By AQ Nizam on June 5, 2012

8 Useful And Free Web Application Security Testing Tools

Don't Forget to participate in a contest where you can win custom logo design package from LogoDesignBundle.

  Advertisement

With the development of more and more interactive and complex websites, it has become necessary that website owners ensure the security of their websites. For this reason, number of free web based tools and applications are available on the net. One cannot ensure that his website is completely safe without running security tests. Therefore, such types of web based applications and security testing tools are precious.

In this round up, we have gathered some free web application security testing tools for you. These tools help you run security tests and will let you identify any possible security loophole. So, take a look at this compilation and make your website safe from the security threats.

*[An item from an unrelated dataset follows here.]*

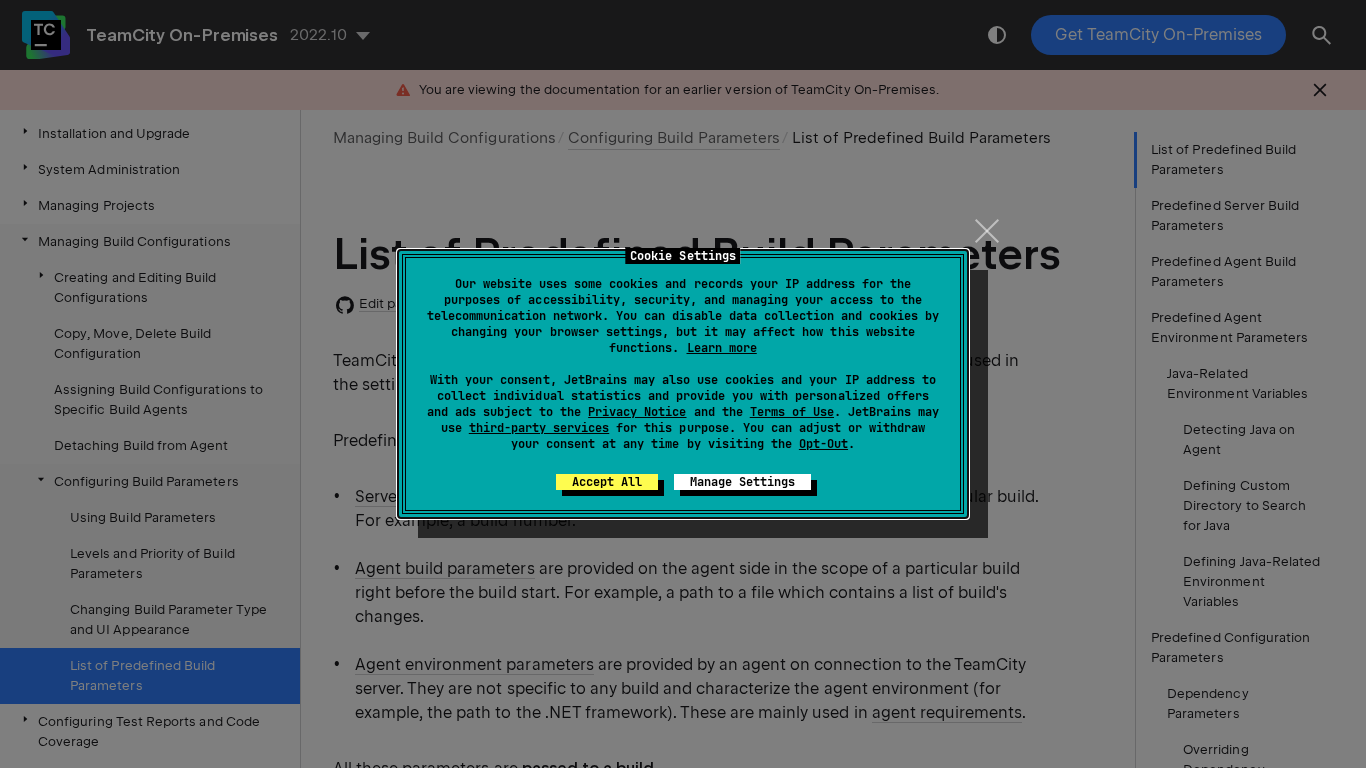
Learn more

Feel free to share your opinion with us via comment section below.

Wapiti

Wapiti allows you to audit the security of your web applications. It performs “black-box” scans, i.e. it does not study the source code of the application but it will scan the webpages of the deployed webapp, looking for scripts and forms where it can inject data.

Netsparker Community Edition

Netsparker Community Edition is a SQL Injection Scanner. It’s a free edition of our web vulnerability scanner for the community so you can start securing your website now. It’s user friendly, fast, smart and as always False-Positive-Free.

N-Stalker Free Version

N-Stalker Web Application Security Scanner 2012 Free Edition provides a restricted set of free Web Security Assessment checks to enhance the overall security of your web server infrastructure, using the most complete web attack signature database available in the market – “N-Stealth Web Attack Signature Database”.

Websecurify

Websecurify is an advanced testing solution built to quickly and accurately identify web application security issues.

Skipfish

Skipfish is an active web application security reconnaissance tool. It prepares an interactive sitemap for the targeted site by carrying out a recursive crawl and dictionary-based probes. The resulting map is then annotated with the output from a number of active (but hopefully non-disruptive) security checks. The final report generated by the tool is meant to serve as a foundation for professional web application security assessments.

Exploit-Me

Exploit-Me is a suite of Firefox web application security testing tools designed to be lightweight and easy to use. The Exploit-Me series was originally introduced at the SecTor conference in Toronto. The slides for the presentation are available for download. Along with this SecTor is making the audio of the talk available.

OWASP WebScarab Project

WebScarab is a framework for analysing applications that communicate using the HTTP and HTTPS protocols. It is written in Java, and is thus portable to many platforms. WebScarab has several modes of operation, implemented by a number of plugins. In its most common usage, WebScarab operates as an intercepting proxy, allowing the operator to review and modify requests created by the browser before they are sent to the server, and to review and modify responses returned from the server before they are received by the browser.

X5s

x5s is a Fiddler addon which aims to assist penetration testers in finding cross-site scripting vulnerabilities. This is not a point and shoot tool, it requires some understanding of how encoding issues lead to XSS, and it requires manual driving. See the Quickstart Tutorial to jump right in but be ready to do a little work.





If you enjoyed this post, please consider to leave a comment or subscribe to the feed and get future articles delivered to your feed reader.

Comments

[...] With the development of more and more interactive and complex websites, it has become necessary that website owners ensure the security of their websites. For this reason, number of free web based tools and applications are available on the net. One cannot ensure that his website is completely safe without running security tests. Direct Link [...]

nice collection, but one more thing i want to ask, that like i have developed a web application in php, can i use one of this tool to check the security crisis??

You’ve missed out the flagship OWASP pentesting tool – the OWASP Zed Attack Proxy (ZAP) – https://www.owasp.org/index.php/OWASP_Zed_Attack_Proxy_Project
Free, open source, cross platform and being very actively maintained.

Psiinon – ZAP Project Lead

[...] 8 Useful And Free Web Application Security Testing Tools – 1 freebie(s)? [...]

thank you very much for informations

[...] 8 Useful And Free Web Application Security Testing Tools - In this round up, we have gathered some free web application security testing tools for you. These tools help you run security tests and will let you identify any possible security loophole. [...]

[...] 英文链接:8 Useful Web Application Security Testing Tools [...]

[...] 英文链接:Useful Web Application Security Testing Tools [...]

[...] tes penetrasi, dan bersyukur ada saja aplikasi untuk membantu melalukan uji keamanan website mu. selengkapnya security webapp [...]

[...] 英文链接:Useful Web Application Security Testing Tools [...]

Sorry, the comment form is closed at this time.